Inspired by LazyModules I’m trying to make delayed loading of some of submodules from my package. However, it implies that at some point I need to update a module definition on the fly. It works well with normal functions, but by some reason using keyword arguments breaks Base.invokelatest.
Below is a simplified example (still long, sorry, but nothing shorter reproduces the desired behavior).
module T
# Code for lazy submodules
mutable struct LazySubmodule
_module_name::Symbol
_code::Expr
_module::Union{Module, Nothing}
end
macro lm(ex)
alias, code = ex.args
s = LazySubmodule(alias, code, __module__)
Core.eval(__module__, :($(alias) = $s))
end
function Base.getproperty(m::LazySubmodule, s::Symbol)
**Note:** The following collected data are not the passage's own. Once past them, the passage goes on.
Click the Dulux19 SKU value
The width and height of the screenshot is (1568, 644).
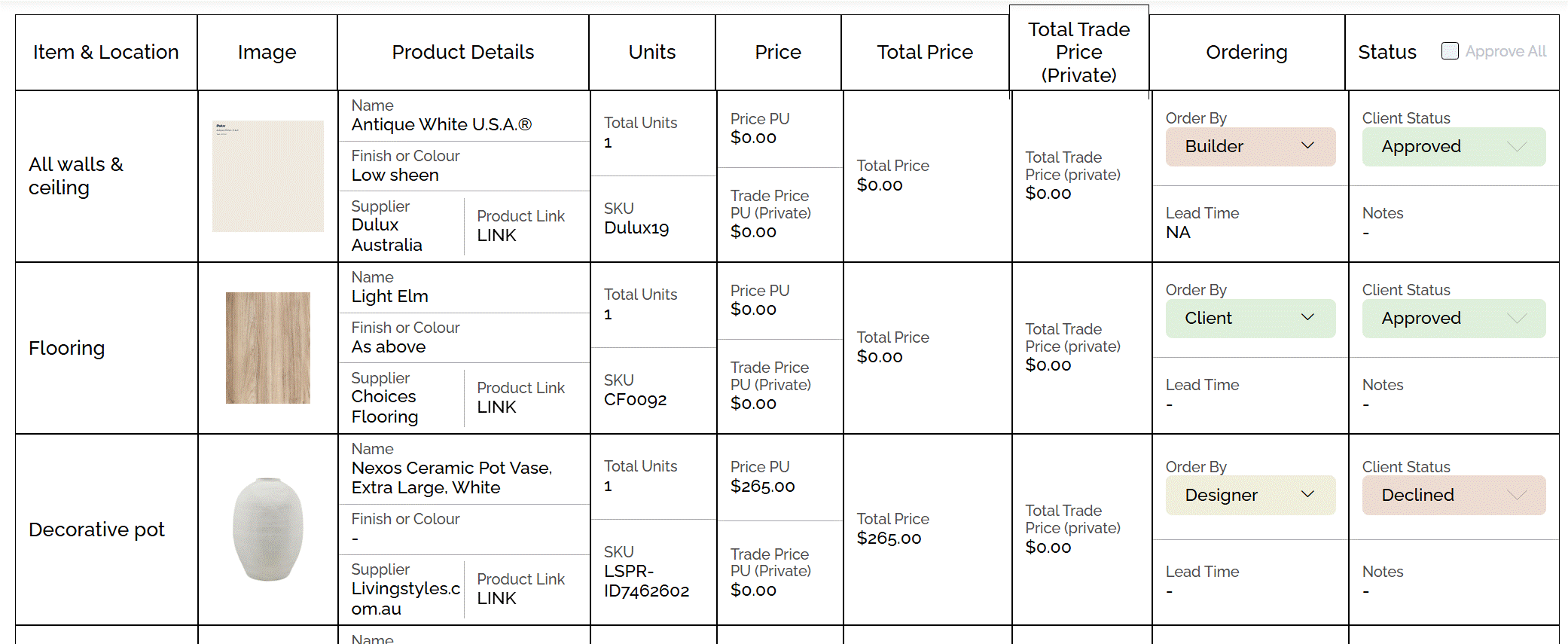(636, 228)
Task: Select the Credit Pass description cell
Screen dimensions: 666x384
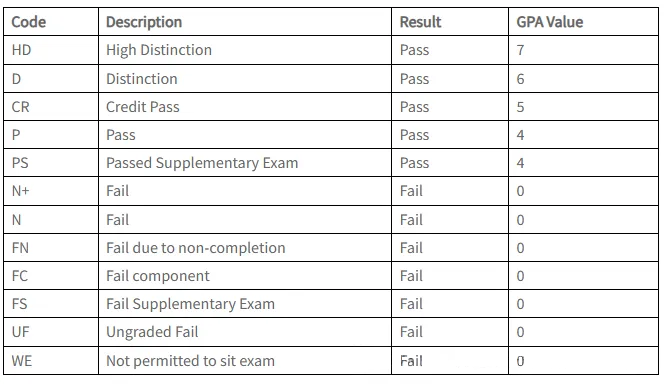Action: coord(245,107)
if s in (:_module_name, :_code, :_module)
return getfield(m, s)
end
# Compile the sub-module
Core.eval(m._module, :($(m._code)))
alias = m._code.args[2]
# Rewrite it's alias with the compiled module instead of the LazySubmodule
mod = Core.eval(m._module, :($(m._module_name) = $(alias)))
f = getfield(mod, s)
# invokelatest should solve the issue with world age and missing functions
return (args...; kwargs...) -> Base.invokelatest(f, args...; kwargs...)
end
# Define my submodules
@lm M1 = module Module1
f1(s::String) = print(s)
end
f(s::String) = M1.f1(s)
end
This code doesn’t have any keyword arguments, and if I call T.f("Hello"), it prints “Hello” as expected. However, if I add keyword arguments to the module definitions as below, the code breaks.
@lm M1 = module Module1
f1(;s::String) = print(s)
end
f(s::String) = M1.f1(s=s)
Now, the first call T.f("Hello") fails with error
ERROR: MethodError: no method matching f1(; s="Hello")
Closest candidates are:
f1(; s)
while the second call works fine. It looks exactly like world age problems, and if I remove invokelatest, the same behavior could be observed for the case 1 (no keyword arguments), as well.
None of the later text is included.